Es ist nichts rationales daran, die menschliche Irrationalität zu leugnen, und vorzugeben, selbst ausschliesslich von Rationalität getrieben zu sein, denn die Irrationalität gehört unweigerlich zum Menschsein dazu, und diese zu leugnen bedeutet lediglich, dass sie in allen möglichen anderen Erscheinungen hervorsprudeln wird, ohne überhaupt als solche anerkannt zu werden. So geschieht es beispielsweise mit der Religion, welche eine Einreihung des menschlichen Begehren nach Transzendenz, Bedeutung sowie den tiefgründigsten metaphysischen Fragen darstellt, und in deren Abwesenheit alle möglichen abstrusen Phänomene im Grunde die geistige Position der Religion annehmen und sich folglich wie eine solche verhalten, ohne aber als solche anerkannt zu werden, und stattdessen als rein rationales Betragen kolportiert werden.

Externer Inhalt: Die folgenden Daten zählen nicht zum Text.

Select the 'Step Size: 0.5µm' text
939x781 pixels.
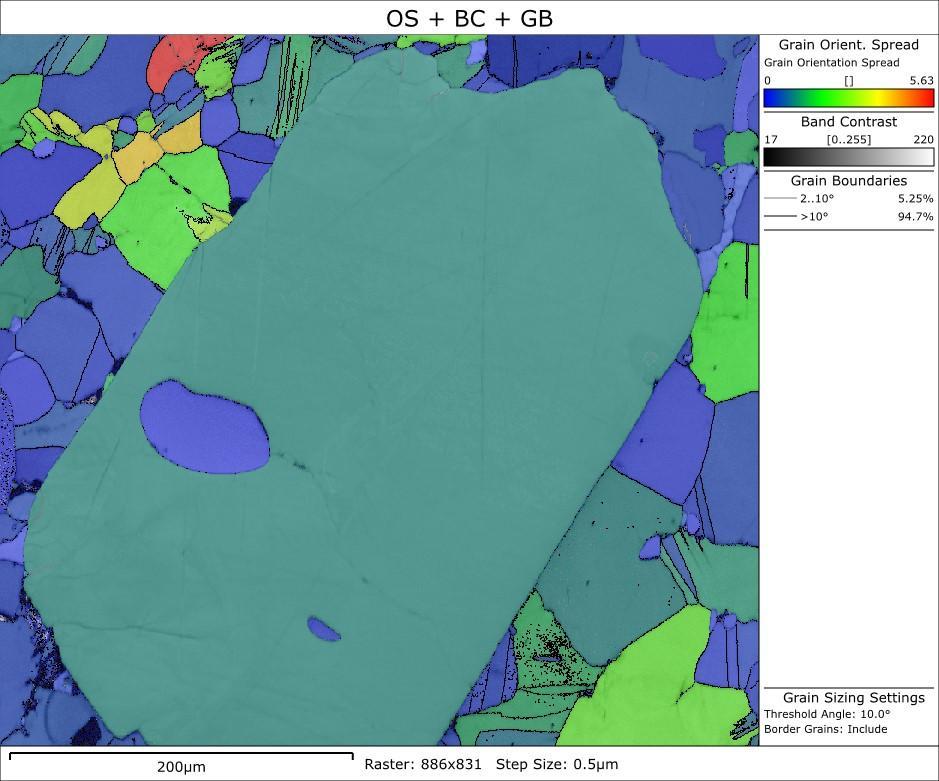tap(557, 764)

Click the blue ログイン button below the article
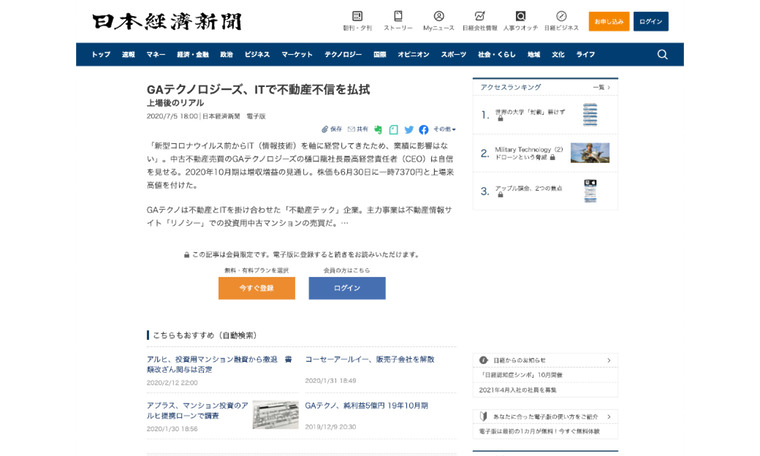[x=346, y=288]
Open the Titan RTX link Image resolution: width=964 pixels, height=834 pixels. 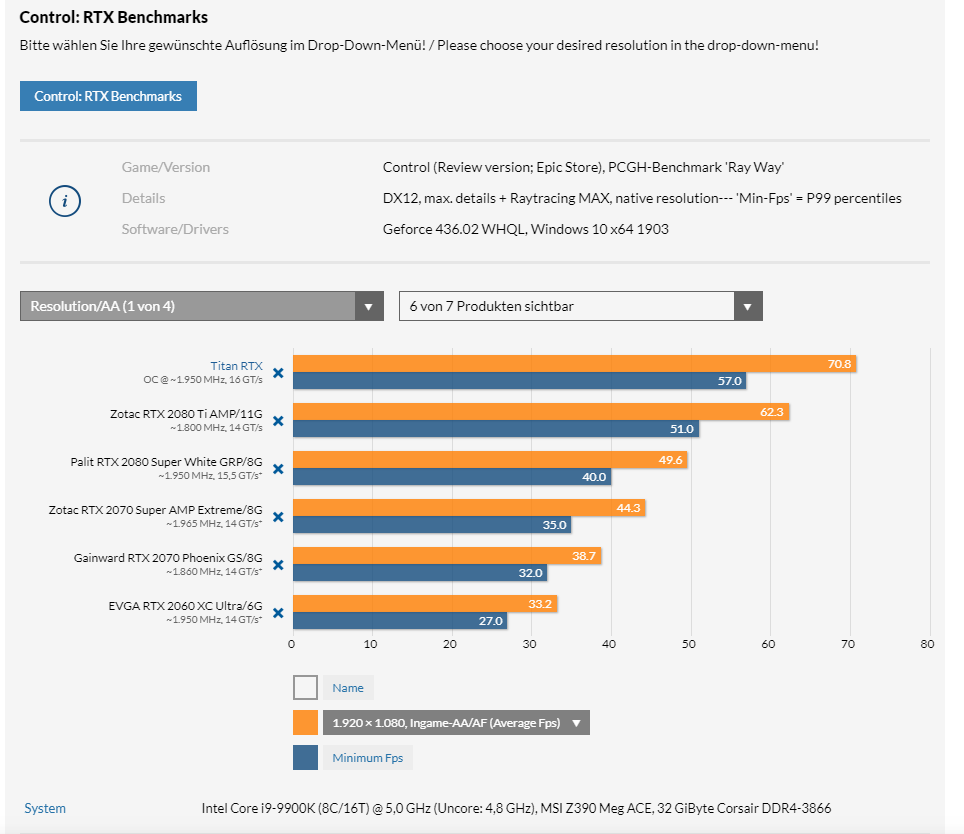coord(236,366)
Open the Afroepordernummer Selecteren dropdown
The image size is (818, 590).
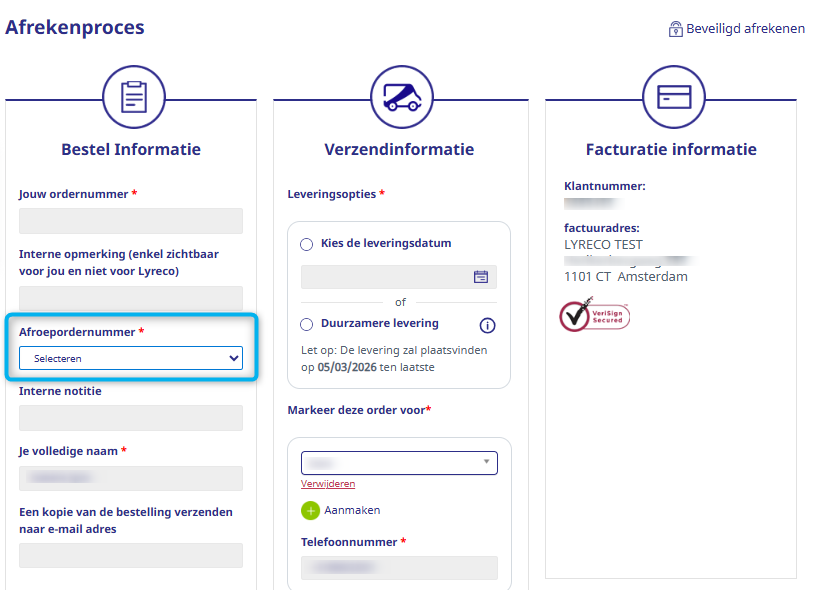[131, 358]
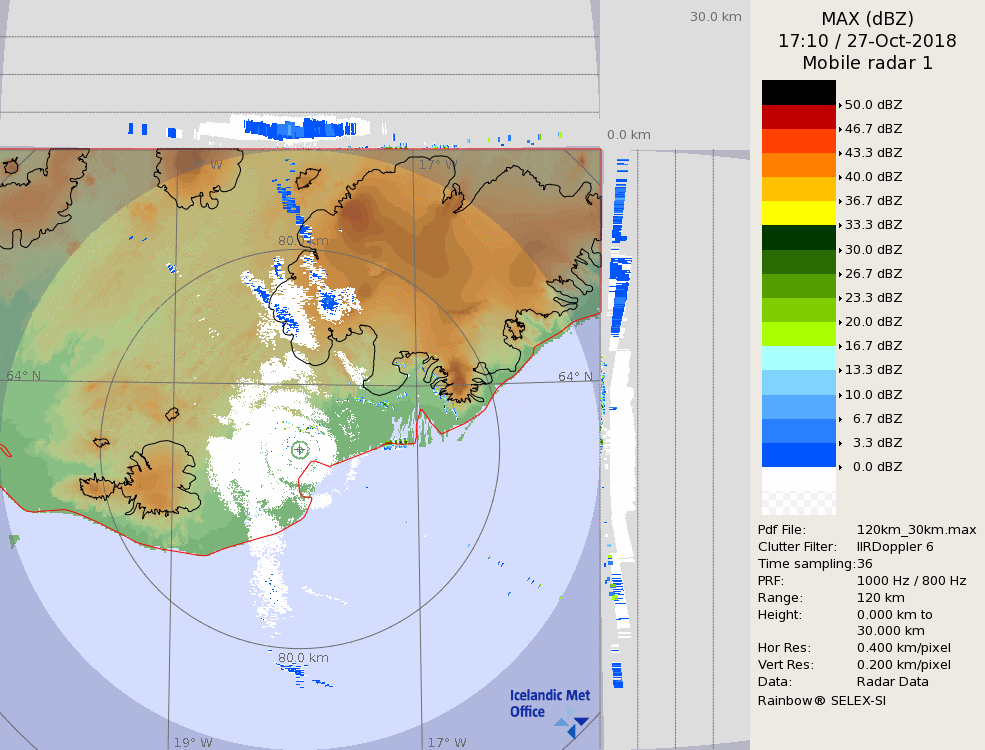985x750 pixels.
Task: Click the arrow tick beside 50.0 dBZ
Action: pos(840,104)
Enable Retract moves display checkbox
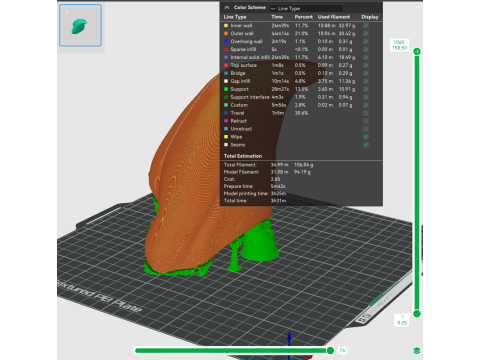Image resolution: width=480 pixels, height=360 pixels. click(x=366, y=121)
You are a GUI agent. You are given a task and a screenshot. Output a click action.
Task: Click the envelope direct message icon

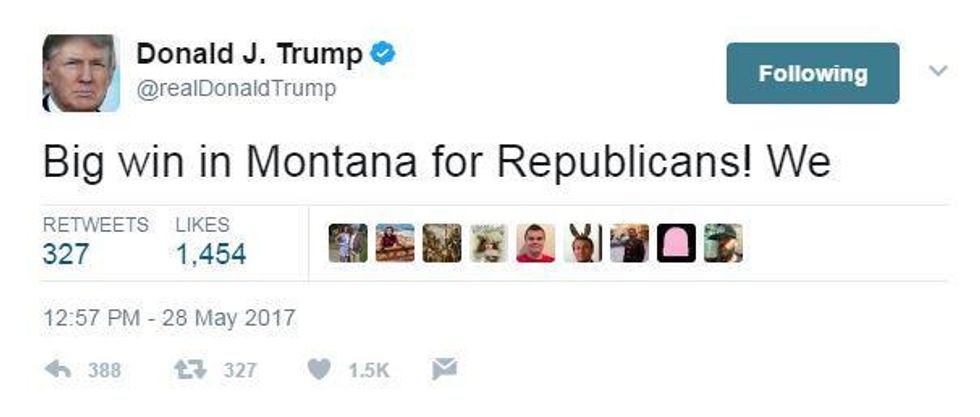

Es ist also nichts falsches daran, den inneren Trieb zum Hass zu akzeptieren, so wie wir alles unschöne an unserer Existenz akzeptieren, und hat man es einstmals akzeptiert, so kann dieser Hass auch auf bessere Weise ausgelebt werden, z.B. indem man den Hass richtet auf den inneren Schweinehund, auf Unbildung, auf Schamlosigkeit, auf antisoziales Verhalten und auf sonstige Laster, dass der Hass uns auch selber dazu treiben möge, bessere Menschen zu werden, und dass stattdessen die komplexen Angelegenheiten unserer Welt mit Besonnenheit statt Triebhaftigkeit betrachtet werden können.